Duration of general anaesthetic exposure in early childhood and long-term language and cognitive ability

Abstract

Background. The anaesthetic dose causing neurotoxicity in animals has been evaluated, but the relationship between duration of volatile anaesthetic (VA) exposure and neurodevelopment in children remains unclear.Methods. Data were obtained from the Western Australian Pregnancy Cohort (Raine) Study, with language (Clinical Evaluation of Language Fundamentals: Receptive [CELF-R] and Expressive [CELF-E] and Total [CELF-T]) and cognition (Coloured Progressive Matrices [CPM]) assessed at age 10 yr. Medical records were reviewed, and children divided into quartiles based on total VA exposure duration before age three yr. The association between test score and exposure duration quartile was evaluated using linear regression, adjusting for patient characteristics and comorbidity.Results. Of 1622 children with available test scores, 148 had documented VA exposure and were split into the following quartiles: ≤25, >25 to ≤35, >35 to ≤60 and >60 min.

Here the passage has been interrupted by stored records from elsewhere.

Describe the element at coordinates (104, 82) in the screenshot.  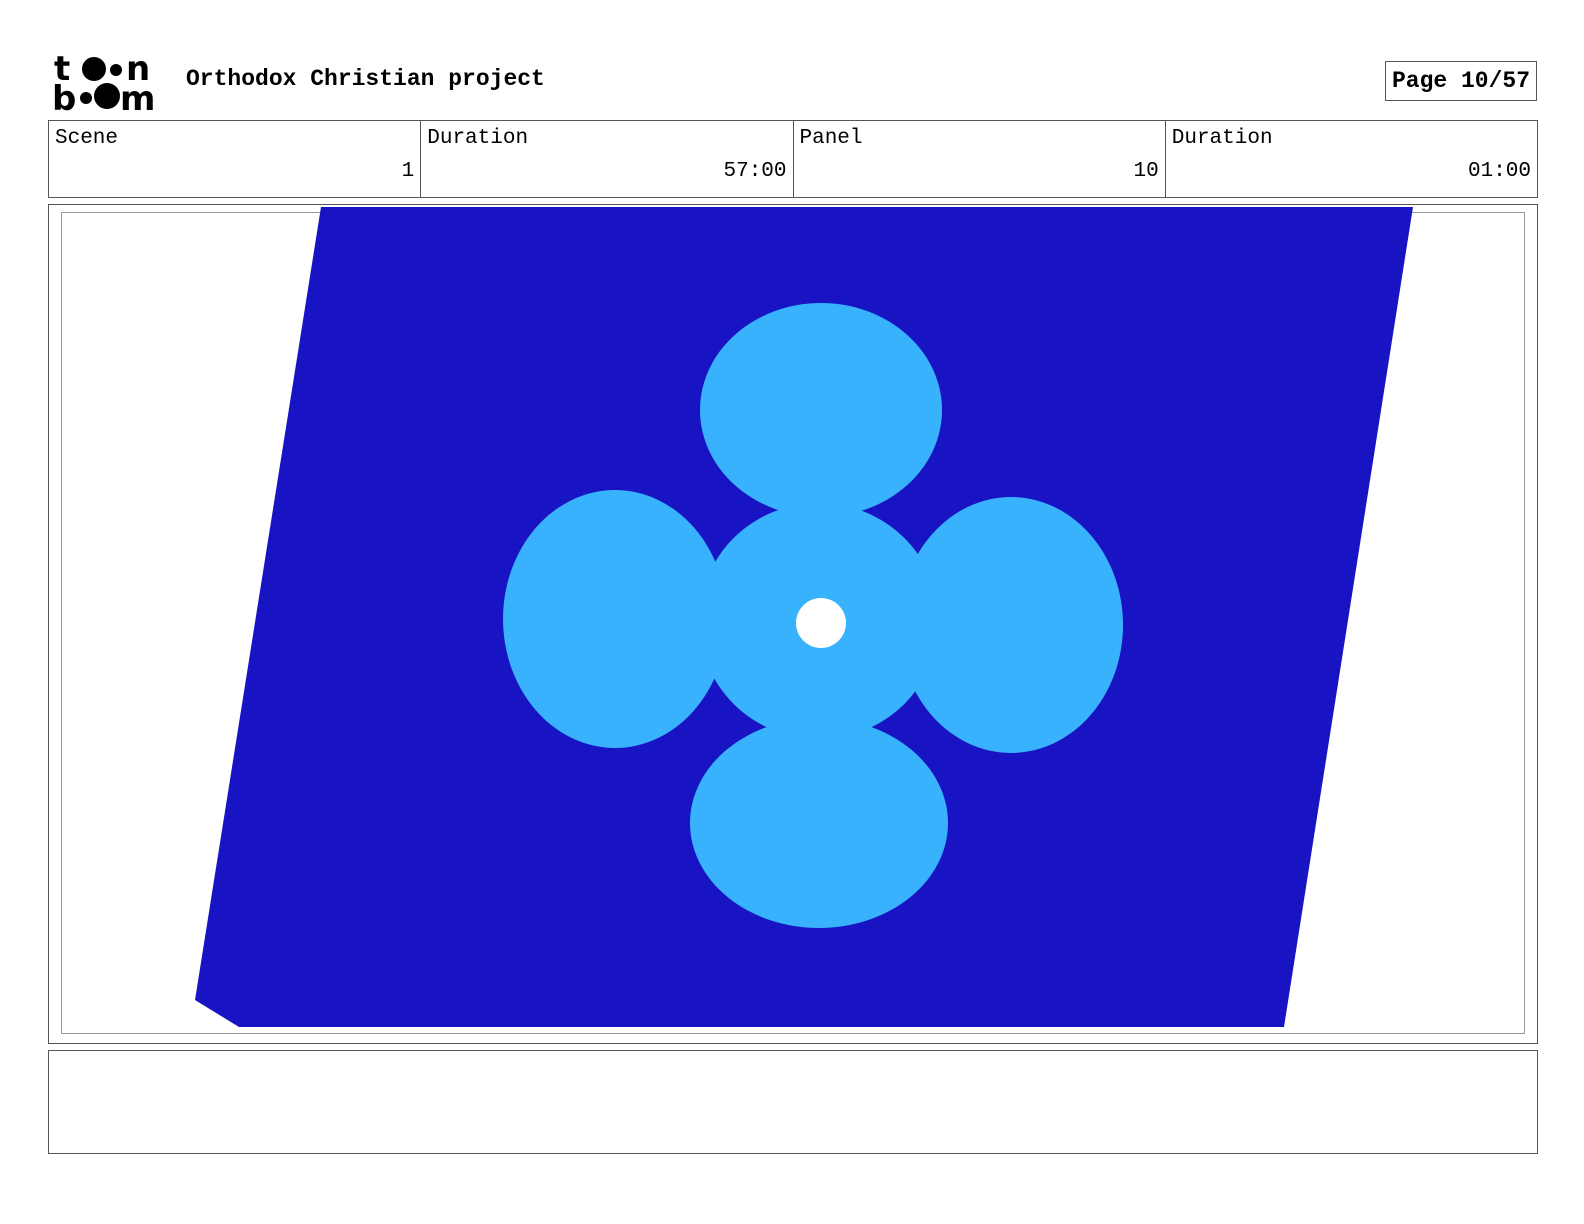
I see `toon-boom-logo: t n b m` at that location.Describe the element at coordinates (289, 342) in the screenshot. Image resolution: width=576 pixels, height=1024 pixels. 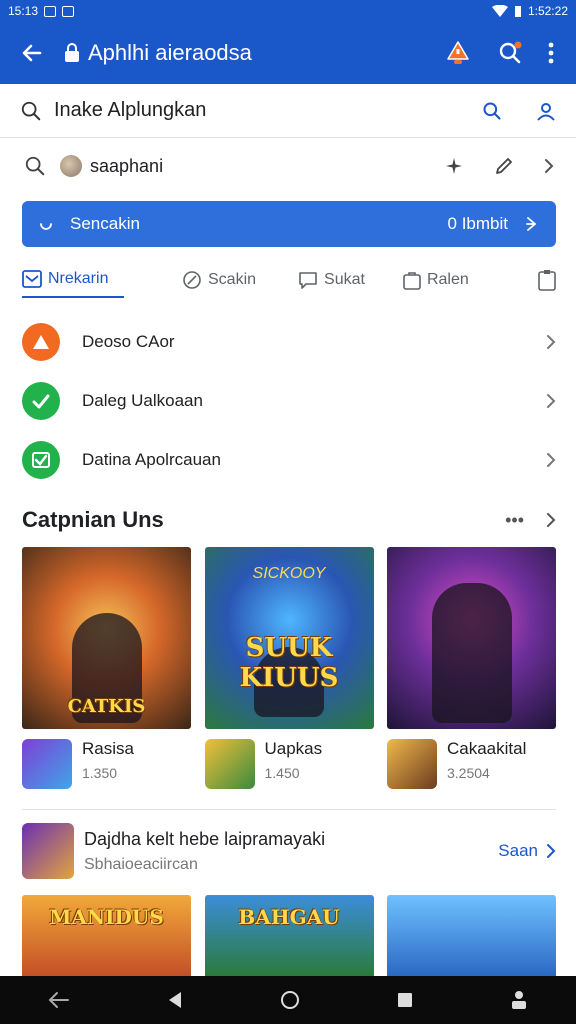
I see `list-item: Deoso CAor` at that location.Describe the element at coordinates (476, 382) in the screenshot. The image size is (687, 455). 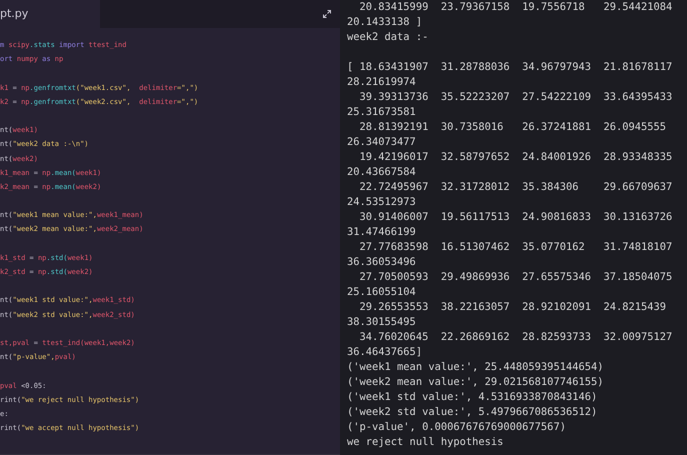
I see `terminal-line: ('week2 mean value:', 29.021568107746155)` at that location.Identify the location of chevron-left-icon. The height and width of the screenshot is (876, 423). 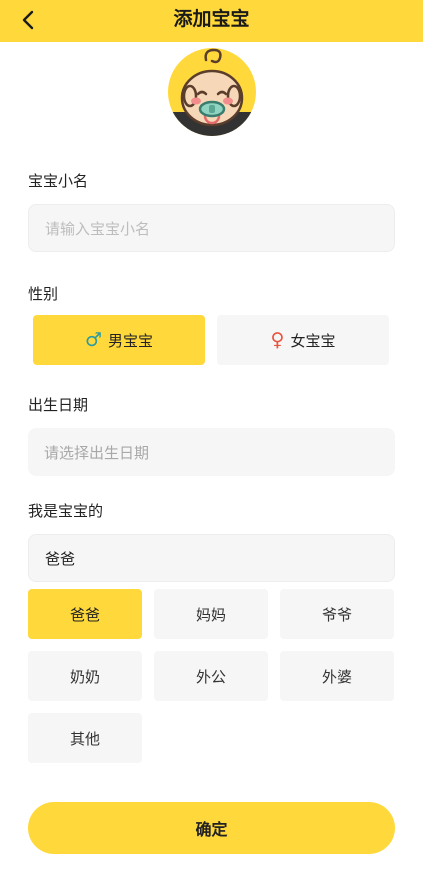
(28, 20).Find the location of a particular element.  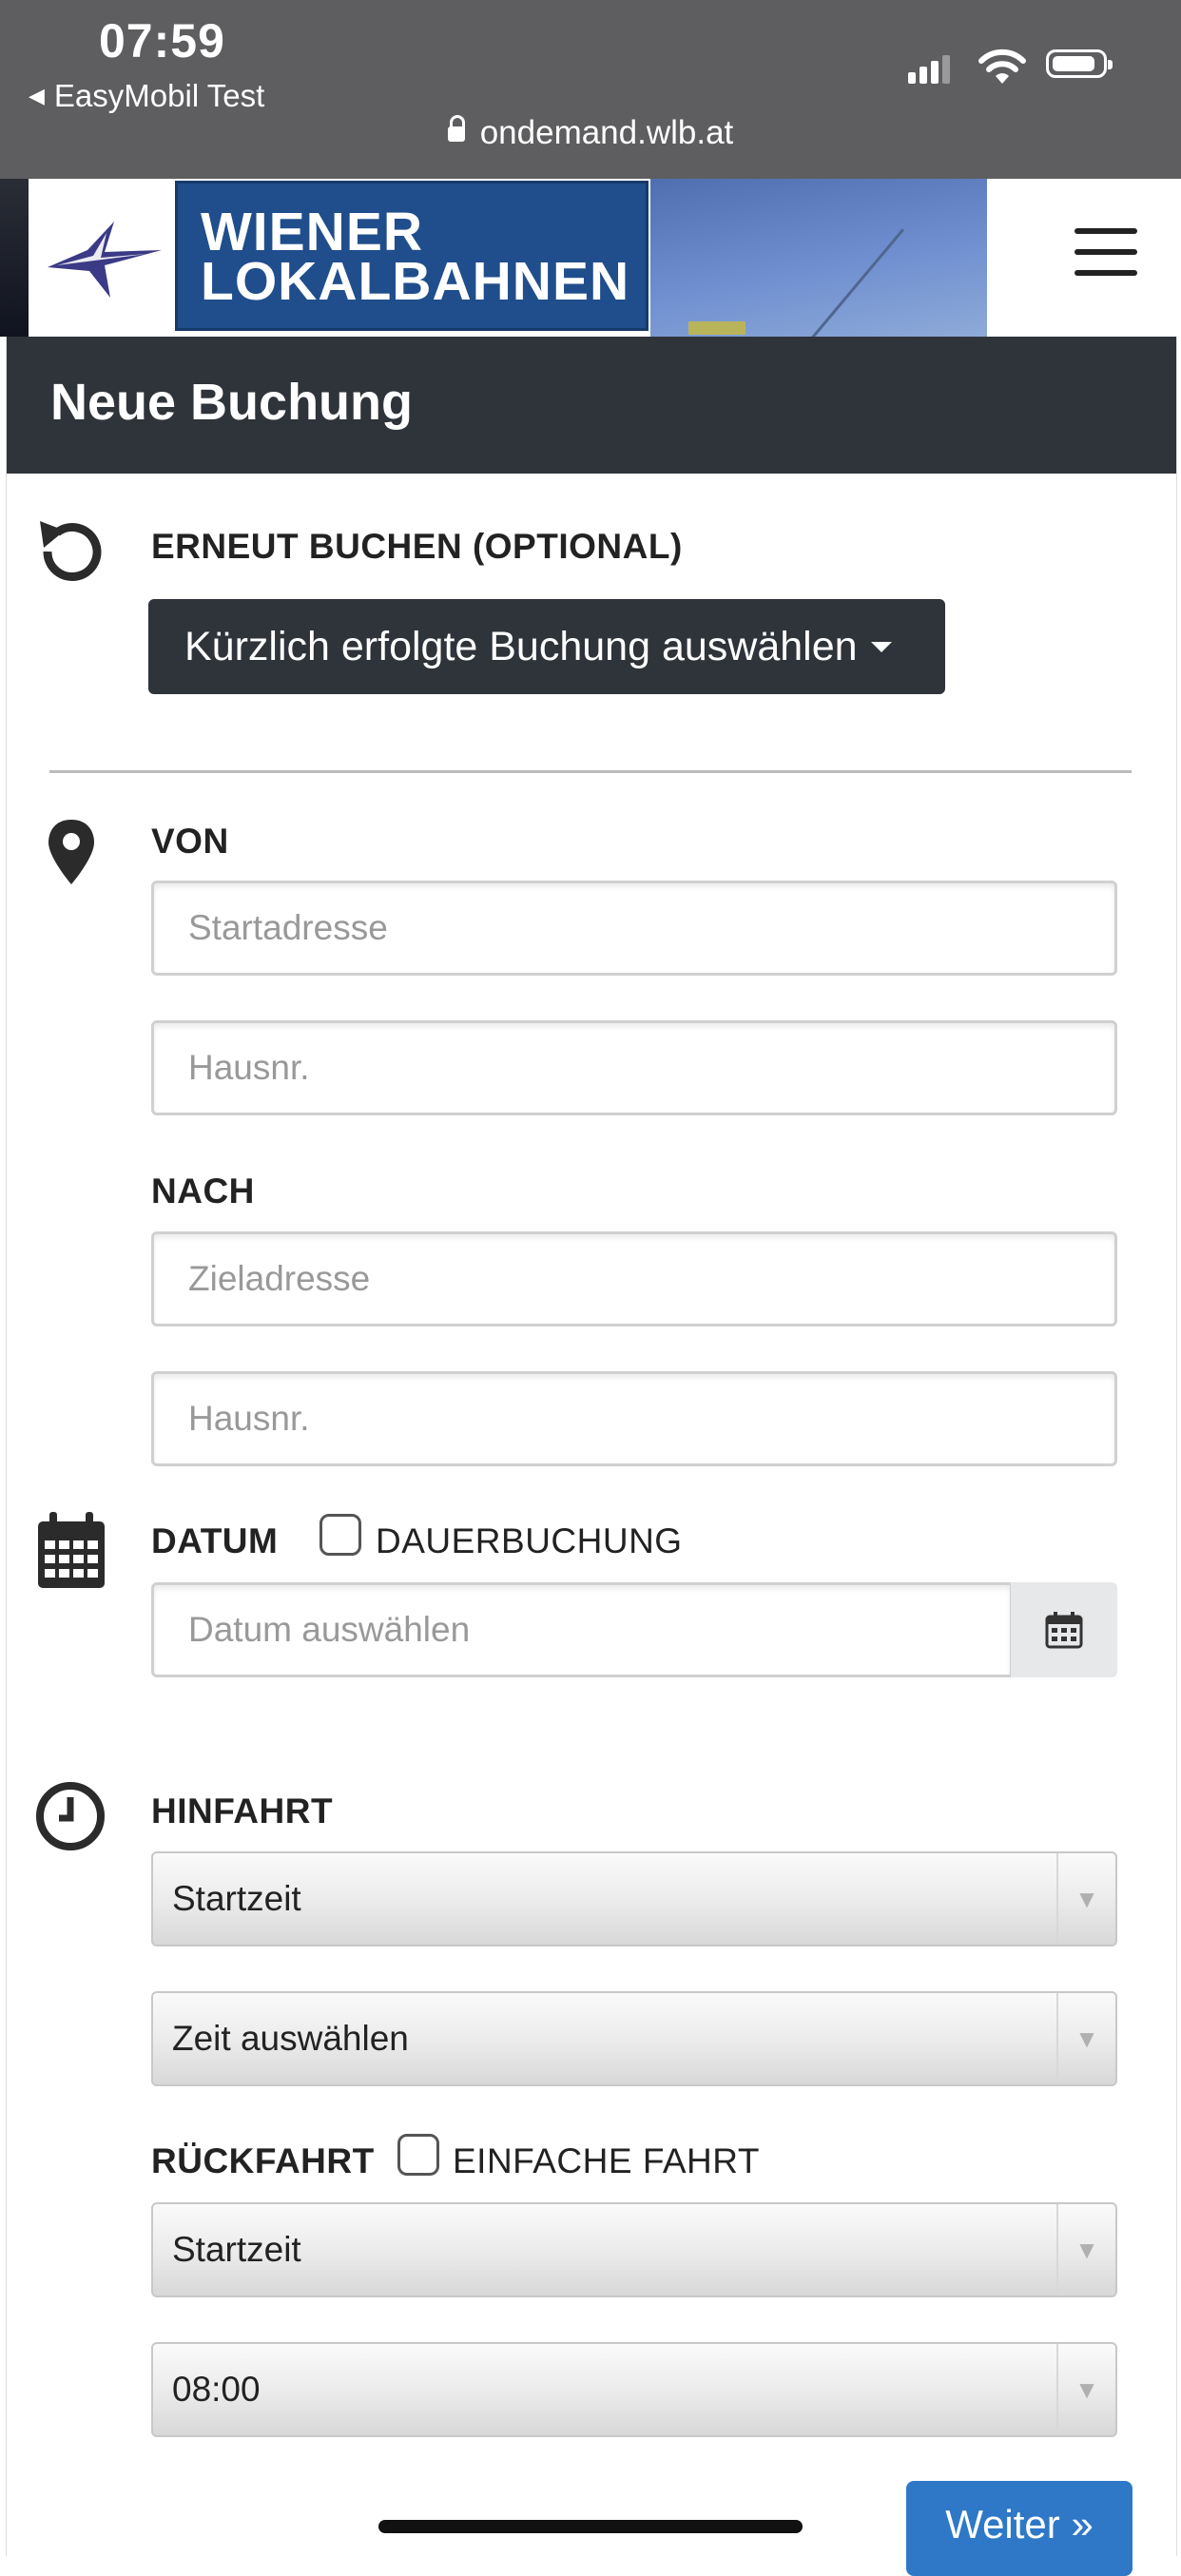

header-image-edge is located at coordinates (14, 258).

Compared with unexposed children, CELF-T scores for children in the first and second quartiles did not differ, but those in the third and fourth quartiles had significantly lower scores ([3rd quartile – Unexposed] -5.3; 95% confidence interval [CI], (-10.2 – -0.4), [4th quartile – Unexposed] -6.2; 95% CI, (-11.6 – -0.9). CELF-E showed similar findings, but significant differences were not found in CELF-R or CPM for any quartile.Conclusions. Children with VA exposures ≤35 min did not differ from unexposed children, but those with exposures >35 min had lower total and expressive language scores. It remains unclear if this is a dose-response relationship, or if children requiring longer exposures for longer surgeries have other clinical reasons for lower scores.